Perhaps the best indicator that the recovery could be here to stay is that current activity isn’t being driven by backlogs. It was easy to put the initial bounce in activity we saw in the summer down to the pile-up of incomplete transactions from earlier in the year. However, even the most sluggish of transactions in the backlog would have completed by early August. After all, the housing market reopened in May. 

Yet, the housing market continues to surprise. The building society, Nationwide, reports that UK house prices hit an all-time high in August. What’s more, Zoopla announced that the number of sales agreed in August were 76% above their five-year average. This, coupled with the Google search data we mentioned earlier, appears to point to a positive outlook for the rest of the year. 

There could be several things driving these impressive numbers. It could be lockdown-induced itchy feet from buyers in smaller properties. Or maybe it’s down to middle-class urbanites taking the chance to move out of major cities as the switch to remote working continues (as we covered recently ). Perhaps it’s simply a case of those with capital seeking to invest in property – always seen as a safe option in a downturn. 

Or maybe, just maybe, we’re headed for a fall. 


Sadly, it’s time for some gloom. We know you’ve probably had enough to last a lifetime but, for the sake of balance, we need to cover why the V-shaped recovery could turn out to be a W.

In a w-shaped scenario, the peaks we’ve seen throughout the summer begin to gradually decline as we hit mid-to-late autumn. The theory goes like this. As pent-up demand for housing begins to subside, the housing market will begin to rely on ‘underlying’ demand. Or, to put it another way, the demand that isn’t being driven by delayed existing transactions from earlier in the year. 

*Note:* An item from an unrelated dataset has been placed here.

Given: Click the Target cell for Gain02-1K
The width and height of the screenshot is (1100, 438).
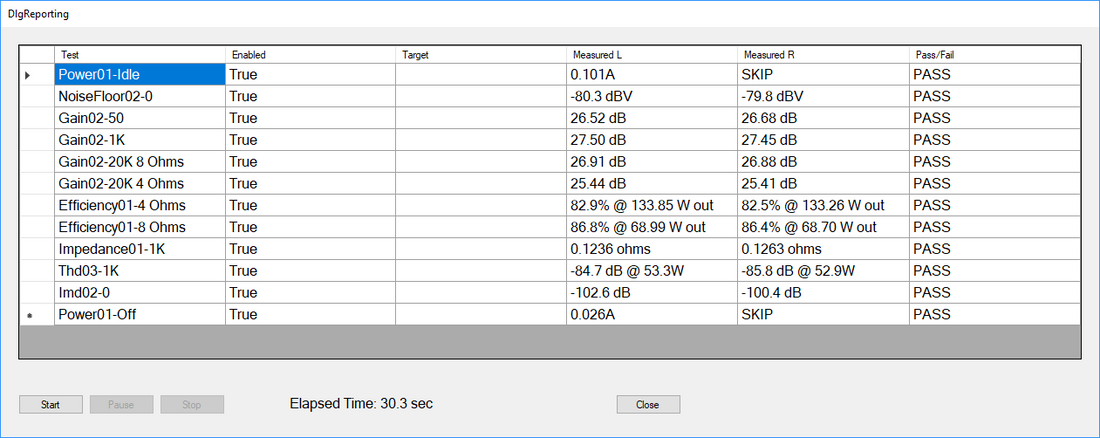Looking at the screenshot, I should (x=480, y=140).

Most commentators think this underlying demand remains weak. Add this to conditions that include a weakened economy, tight credit conditions, mortgage lenders nervous about the future, and the end of stamp duty, and you have all the conditions for price stagnation in 2021. And this is before we even consider the dreaded ‘B-word’ and its potential effects on the housing market. 

Some housing market experts have been predicting this for a while. JLL, the American commercial real estate services company, has long suggested that the UK could see an 8% drop in house prices by the end of 2020. Business management consultants, Capital Economics, go even further – predicting a year of stagnation in 2021. 

Nevertheless, there is an upside to all this. The more eagle-eyed among you may have realised that for market activity to form a W, we need an upward trajectory once the decline and/or stagnation ends. 

If we zoom out for a moment and look at the bigger picture, one of the longer-term effects of the COVID-19 has been to transform the way we all think of the workplace. It’s also very likely that these changes will be permanent. In short, many of us are going to be working from home (at least some of the time) from now on. 

As we’ve already seen on a smaller scale with wantaway Londoners, this has the potential to trigger a structural increase in housing demand. Many people will be looking at the four walls they’ve spent much of the last year within and decide it’s time for a change – whether that’s buying a first home, moving out of the city or just moving somewhere a little bigger.

Of course, for this to really take off, confidence in the economy, labour market and housing will have to return. This will take time, and could mean a tough year for conveyancers, but the green shoots of a potential recovery are already there.

So, conveyancers take heart. A W might not be quite as promising as V, and things might have to get worse before they get better, but both lead to a recovery in the end.